If a workforce member who makes a protected disclosure is subject to prohibited employment action, he or she may file a complaint with the OIG and receive a variety of forms of compensation for such action, provided he or she can prove that she made a protected disclosure, and the employer had knowledge of the disclosure and took prohibited action against the workforce member because of that disclosure.

OIG Report Findings

The results of the OIG’s investigation into the impact of OHRP’s lack of authority to offer whistleblower protections were telling. OHRP indicated that it receives requests for whistleblower protections and at times, complainants refrain from reporting instances of noncompliance because of OHRP’s lack of authority to offer such protections. The OIG sampled five compliance evaluations to understand the effect that whistleblower protections, or lack thereof, has on workforce member reports of noncompliance. The OIG found that in four out of the five compliance evaluations reviewed, workforce members feared retaliation in response to reporting human subject protection violations. In every evaluation, the complainants communicated their concerns to OHRP, despite fearing retaliation. It is important to remember, however, that the OIG’s investigation could not account for reports of noncompliance with human subject protections that workforce members never actually made due to fear of reprisal.

Recommended Action

As a result of its findings, the OIG recommends that OHRP inform complainants of how they can potentially obtain protections by either 1) reporting alleged noncompliance to another agency, 2) OIG or the HHS agency awarding research grants, and 3) by posting on websites and including the information in routine outreach to research institutions. OIG also requests that HHS review the adequacy of whistleblower protections. This could help HHS determine whether it should seek a legislative change that enables OHRP and other HHS entities that are not responsible for contract or grant oversight management to receive protected disclosures and thereby offer whistleblower protections to those seeking them.

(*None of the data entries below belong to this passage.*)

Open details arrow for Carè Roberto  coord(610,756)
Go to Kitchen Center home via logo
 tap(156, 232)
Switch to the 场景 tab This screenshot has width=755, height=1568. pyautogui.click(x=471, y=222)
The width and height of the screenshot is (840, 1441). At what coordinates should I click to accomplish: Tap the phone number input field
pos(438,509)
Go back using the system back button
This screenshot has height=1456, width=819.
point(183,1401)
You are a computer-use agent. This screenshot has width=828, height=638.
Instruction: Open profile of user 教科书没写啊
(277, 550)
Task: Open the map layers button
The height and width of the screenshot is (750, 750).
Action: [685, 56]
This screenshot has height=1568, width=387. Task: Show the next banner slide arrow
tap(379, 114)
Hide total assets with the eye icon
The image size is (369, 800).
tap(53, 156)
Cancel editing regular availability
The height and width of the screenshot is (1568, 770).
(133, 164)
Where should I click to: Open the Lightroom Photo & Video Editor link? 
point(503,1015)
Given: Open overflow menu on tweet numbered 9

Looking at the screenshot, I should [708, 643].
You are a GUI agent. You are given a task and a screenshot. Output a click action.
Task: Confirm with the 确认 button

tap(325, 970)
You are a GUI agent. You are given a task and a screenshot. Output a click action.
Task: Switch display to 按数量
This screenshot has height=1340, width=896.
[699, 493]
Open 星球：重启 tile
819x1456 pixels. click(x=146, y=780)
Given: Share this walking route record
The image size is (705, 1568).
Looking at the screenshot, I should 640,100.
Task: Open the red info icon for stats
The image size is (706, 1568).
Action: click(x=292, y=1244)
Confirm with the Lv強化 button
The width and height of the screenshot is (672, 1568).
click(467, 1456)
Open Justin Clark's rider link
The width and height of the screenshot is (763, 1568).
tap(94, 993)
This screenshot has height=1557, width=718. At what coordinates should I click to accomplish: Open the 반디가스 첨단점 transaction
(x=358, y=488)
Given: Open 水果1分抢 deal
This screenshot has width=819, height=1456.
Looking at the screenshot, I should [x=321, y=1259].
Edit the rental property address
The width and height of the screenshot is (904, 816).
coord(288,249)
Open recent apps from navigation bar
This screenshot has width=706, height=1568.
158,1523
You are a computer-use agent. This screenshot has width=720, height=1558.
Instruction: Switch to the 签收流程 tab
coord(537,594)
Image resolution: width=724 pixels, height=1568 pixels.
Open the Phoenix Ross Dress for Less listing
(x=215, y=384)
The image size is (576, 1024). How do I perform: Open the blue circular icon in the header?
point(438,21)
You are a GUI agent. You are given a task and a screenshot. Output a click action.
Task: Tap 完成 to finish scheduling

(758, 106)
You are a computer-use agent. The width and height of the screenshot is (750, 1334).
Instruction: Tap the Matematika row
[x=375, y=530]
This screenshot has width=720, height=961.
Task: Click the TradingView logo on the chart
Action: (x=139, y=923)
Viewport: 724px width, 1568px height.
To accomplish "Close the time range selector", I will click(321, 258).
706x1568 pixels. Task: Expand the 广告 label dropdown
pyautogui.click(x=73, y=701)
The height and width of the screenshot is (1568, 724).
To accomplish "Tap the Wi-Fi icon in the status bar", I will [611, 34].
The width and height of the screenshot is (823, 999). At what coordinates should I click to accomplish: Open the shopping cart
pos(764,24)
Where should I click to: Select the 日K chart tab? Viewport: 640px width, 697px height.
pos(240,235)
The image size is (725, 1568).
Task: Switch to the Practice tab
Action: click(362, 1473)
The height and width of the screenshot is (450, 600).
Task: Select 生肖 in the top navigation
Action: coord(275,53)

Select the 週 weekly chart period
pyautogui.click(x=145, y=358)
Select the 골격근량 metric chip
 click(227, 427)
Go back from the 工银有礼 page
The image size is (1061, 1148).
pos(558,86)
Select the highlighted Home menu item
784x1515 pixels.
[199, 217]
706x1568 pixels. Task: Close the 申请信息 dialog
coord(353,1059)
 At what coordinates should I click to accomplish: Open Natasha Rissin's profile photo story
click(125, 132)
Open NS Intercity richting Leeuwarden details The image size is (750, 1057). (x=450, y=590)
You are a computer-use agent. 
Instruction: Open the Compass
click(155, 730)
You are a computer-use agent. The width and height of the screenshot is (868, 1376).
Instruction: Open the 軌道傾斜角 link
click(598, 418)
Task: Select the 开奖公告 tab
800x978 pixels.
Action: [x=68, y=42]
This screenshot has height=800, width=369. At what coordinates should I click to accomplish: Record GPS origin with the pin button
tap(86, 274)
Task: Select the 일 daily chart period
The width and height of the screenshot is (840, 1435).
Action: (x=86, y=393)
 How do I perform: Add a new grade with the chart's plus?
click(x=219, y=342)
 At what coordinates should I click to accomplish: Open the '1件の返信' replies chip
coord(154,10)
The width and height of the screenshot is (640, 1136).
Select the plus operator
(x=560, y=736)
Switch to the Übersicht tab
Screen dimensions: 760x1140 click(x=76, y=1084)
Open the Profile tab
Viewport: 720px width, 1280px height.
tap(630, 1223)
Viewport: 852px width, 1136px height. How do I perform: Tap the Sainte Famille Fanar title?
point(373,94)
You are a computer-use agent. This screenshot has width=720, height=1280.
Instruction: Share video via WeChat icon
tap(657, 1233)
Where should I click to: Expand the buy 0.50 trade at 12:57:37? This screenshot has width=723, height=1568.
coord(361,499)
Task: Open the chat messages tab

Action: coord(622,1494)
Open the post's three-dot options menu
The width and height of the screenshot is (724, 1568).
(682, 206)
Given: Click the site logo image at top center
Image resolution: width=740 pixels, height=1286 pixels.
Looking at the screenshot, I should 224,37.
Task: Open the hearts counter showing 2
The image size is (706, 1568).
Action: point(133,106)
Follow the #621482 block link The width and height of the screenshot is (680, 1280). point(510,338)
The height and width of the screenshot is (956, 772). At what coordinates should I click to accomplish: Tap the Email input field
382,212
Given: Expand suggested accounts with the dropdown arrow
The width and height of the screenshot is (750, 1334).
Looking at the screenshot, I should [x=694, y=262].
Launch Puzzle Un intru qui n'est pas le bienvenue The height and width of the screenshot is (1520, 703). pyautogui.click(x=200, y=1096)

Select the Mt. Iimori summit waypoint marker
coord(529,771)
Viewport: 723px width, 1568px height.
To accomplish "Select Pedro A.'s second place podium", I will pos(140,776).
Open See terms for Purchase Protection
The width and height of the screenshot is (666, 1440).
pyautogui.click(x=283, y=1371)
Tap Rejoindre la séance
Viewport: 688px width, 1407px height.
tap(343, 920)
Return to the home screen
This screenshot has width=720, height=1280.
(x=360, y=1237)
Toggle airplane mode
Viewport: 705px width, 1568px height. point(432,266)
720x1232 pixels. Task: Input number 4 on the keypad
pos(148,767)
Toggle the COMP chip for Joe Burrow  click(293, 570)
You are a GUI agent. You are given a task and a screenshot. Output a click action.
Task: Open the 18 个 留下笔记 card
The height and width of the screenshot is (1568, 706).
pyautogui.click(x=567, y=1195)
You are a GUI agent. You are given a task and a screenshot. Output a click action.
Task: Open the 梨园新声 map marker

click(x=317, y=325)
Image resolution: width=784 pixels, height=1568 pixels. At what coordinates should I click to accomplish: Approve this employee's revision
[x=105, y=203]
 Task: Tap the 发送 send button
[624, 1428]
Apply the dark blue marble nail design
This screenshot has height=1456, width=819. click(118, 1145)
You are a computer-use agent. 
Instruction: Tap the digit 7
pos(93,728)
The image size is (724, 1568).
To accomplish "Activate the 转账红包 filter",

Impact on Research Institutions

The OIG’s report reflects the importance of cultures of compliance within research institutions. Not only is it imperative for institutions to have channels of communication so that workforce members feel empowered to voice suspected instances of noncompliance, but institutions must also implement policies and training that reflects non-tolerance for any retaliation against a workforce member for voicing such concerns.